The Monmouth University poll shows Biden with an 11-point nationwide lead over the president, 52 percent to Trump’s 41 percent among registered voters. That gap is wider than it was in May, when Biden had the support of 50 percent of respondents to Trump’s 41 percent. It’s significantly larger than the gap just before Biden locked up the Democratic nomination in March, when polls showed a much closer, 3-point race.
Wednesday’s survey indicated that the nationwide unrest over the past week, stemming from the killing of George Floyd, an unarmed black man, by police, is weighing on the minds of a significant slice of voters, with Trump earning worse marks on race relations amid the upheaval.
One-in-3 voters said race relations will play a major role in their vote for president, though nearly half, 49 percent, said the issue would not factor into their decision at all. Seventeen 17 percent said race relations would play a minor role in their vote.

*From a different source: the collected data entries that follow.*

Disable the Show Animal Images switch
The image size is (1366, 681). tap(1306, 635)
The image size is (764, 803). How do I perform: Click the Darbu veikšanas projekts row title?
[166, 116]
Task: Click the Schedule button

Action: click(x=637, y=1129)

White voters (27 percent) were less likely than voters of color (44 percent) to call race relations a major factor in their vote, the poll found, and Biden has the advantage when it comes to voters’ confidence in addressing racial inequities, along with a 51-point lead over the president among voters of color.
This could pose an issue for the president, whose campaign had sought to make inroads with black voters ahead of November’s election. Biden, meanwhile, has used the events of the last week to ratchet up the contrast between himself and the president, though Wednesday's poll was conducted before Trump threatened to use the military to end raging protests and Biden delivered a speech rebuking Trump for his handling of the crisis.

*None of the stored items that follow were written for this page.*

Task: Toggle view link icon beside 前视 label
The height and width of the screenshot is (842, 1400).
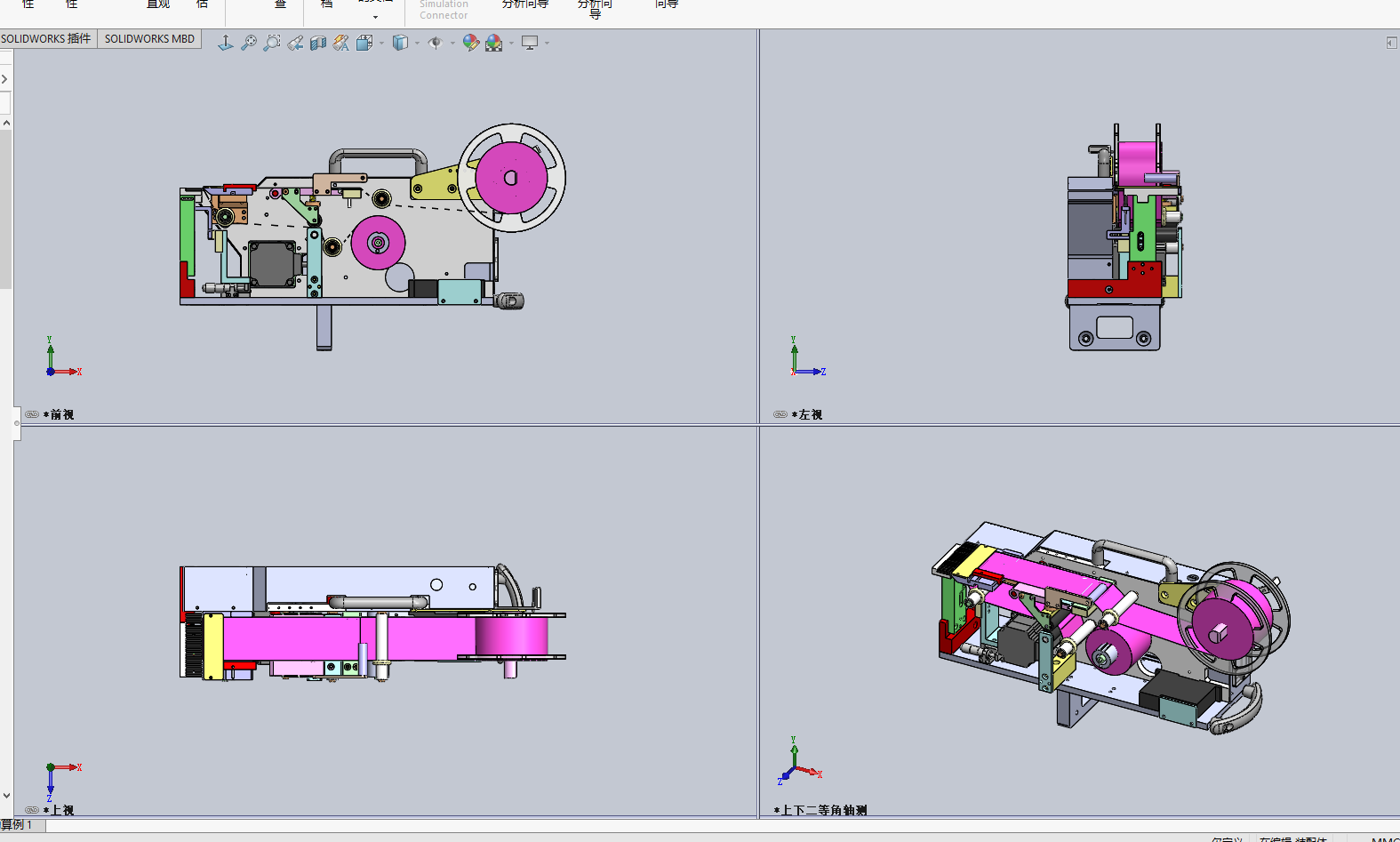Action: pos(32,414)
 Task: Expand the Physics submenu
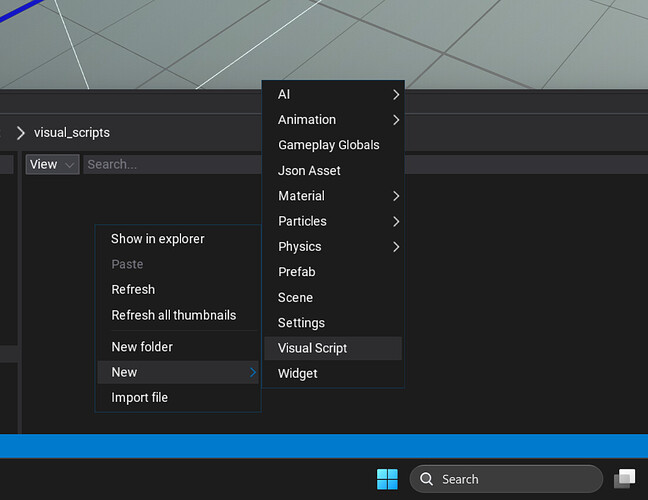coord(333,246)
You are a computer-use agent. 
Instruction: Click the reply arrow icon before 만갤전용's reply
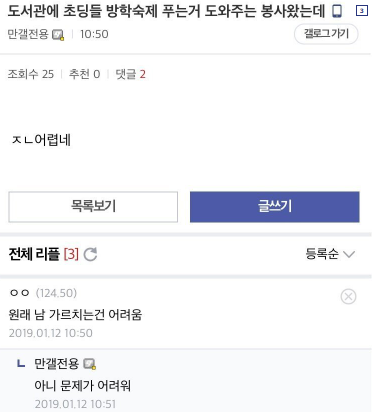coord(21,364)
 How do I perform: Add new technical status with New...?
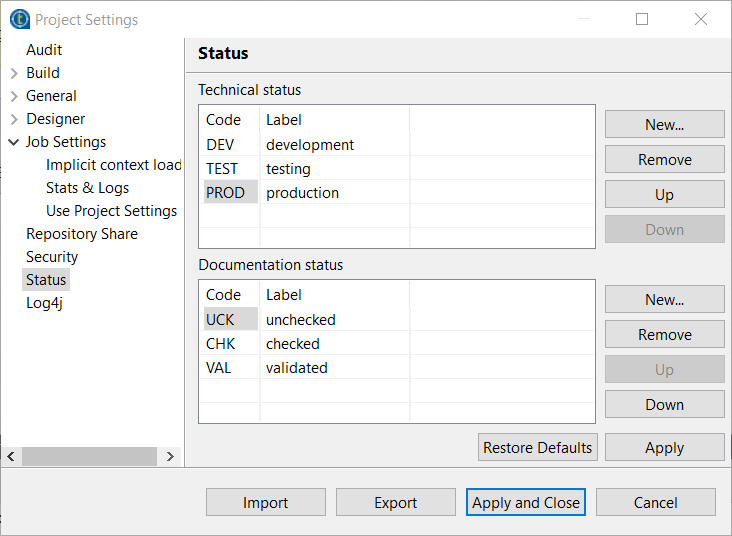664,125
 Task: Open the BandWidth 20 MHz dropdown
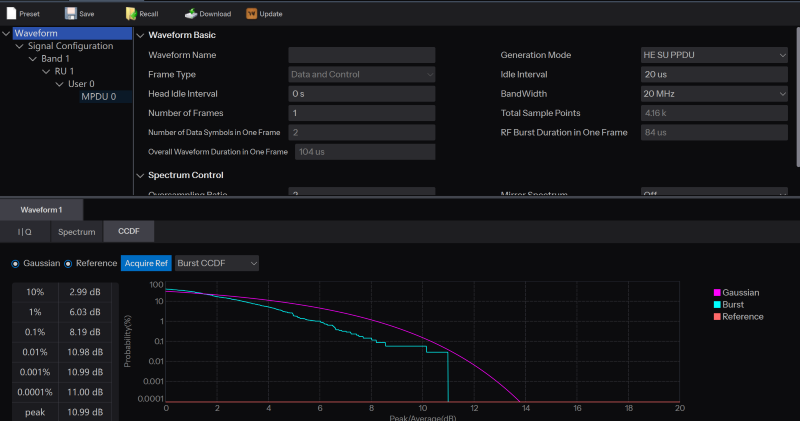[714, 94]
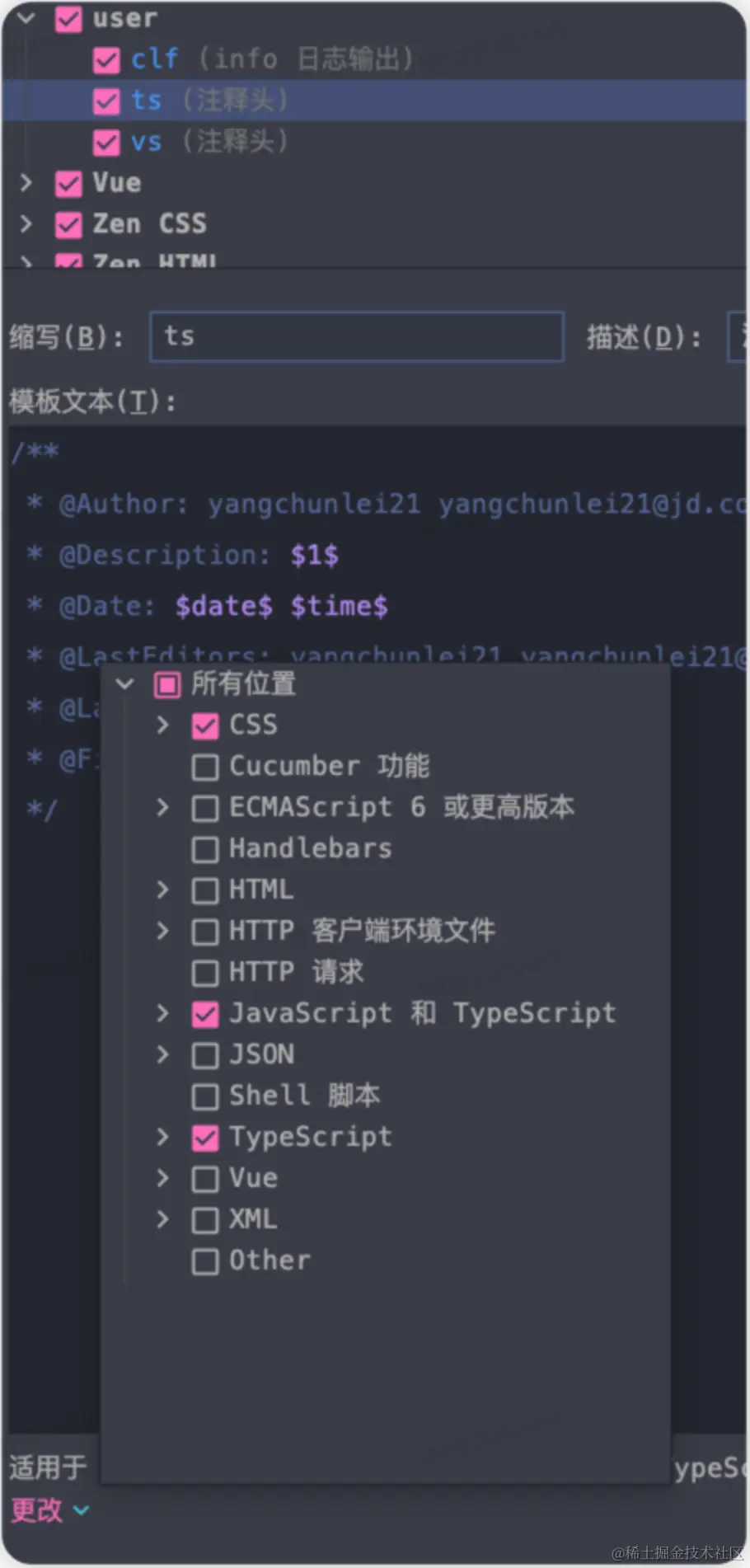Uncheck the vs template checkbox
Screen dimensions: 750x1568
click(x=106, y=142)
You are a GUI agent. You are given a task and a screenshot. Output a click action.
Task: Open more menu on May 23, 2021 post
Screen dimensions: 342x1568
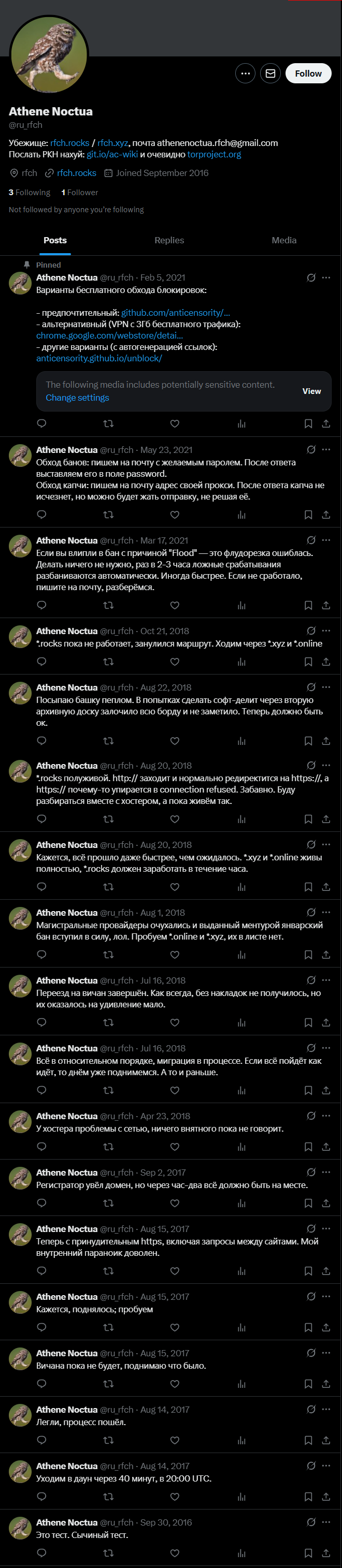(x=326, y=450)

The Monmouth poll found that slightly over half of those polled expressed at least some degree of trust in Biden’s ability to handle race relations, compared with only 4-in-10 who said the same of Trump.
Trump did hold an advantage in the degree to which respondents had confidence in him to address race relations — 22 percent said they had a great deal of confidence in the president on the issue versus 17 percent who said the same of Biden. Still, exactly half of those polled said they had no confidence at all in Trump to handle racial issues.
When it comes to the parallel crisis unfolding in America, the coronavirus pandemic and its economic fallout, the Monmouth survey found the vice president with another advantage. Just over half, 54 percent, said they have either a great deal or some confidence in Biden to lead the recovery, while just under half, 47 percent, said the same of the president.
On the twin issues of the economy and the coronavirus, respondents were more likely to express a great deal of confidence in Trump — 33 percent — than Biden — 18 percent — to lead the nation’s recovery. Nearly three-quarters of respondents who identified as Republicans said they have a great deal of confidence in Trump, compared with a nearly identical percentage who said they have no confidence at all in Biden. Among those polled who identified as Democrats, just 34 percent have a great deal of confidence in Biden, while 7-in-10 have no confidence at all in Trump’s ability to handle the recovery.
The Monmouth University Poll was conducted by phone from May 28 to June 1 among 807 adults, including 742 registered voters. Results from the full survey have a margin of error of plus or minus 3.6 percentage points.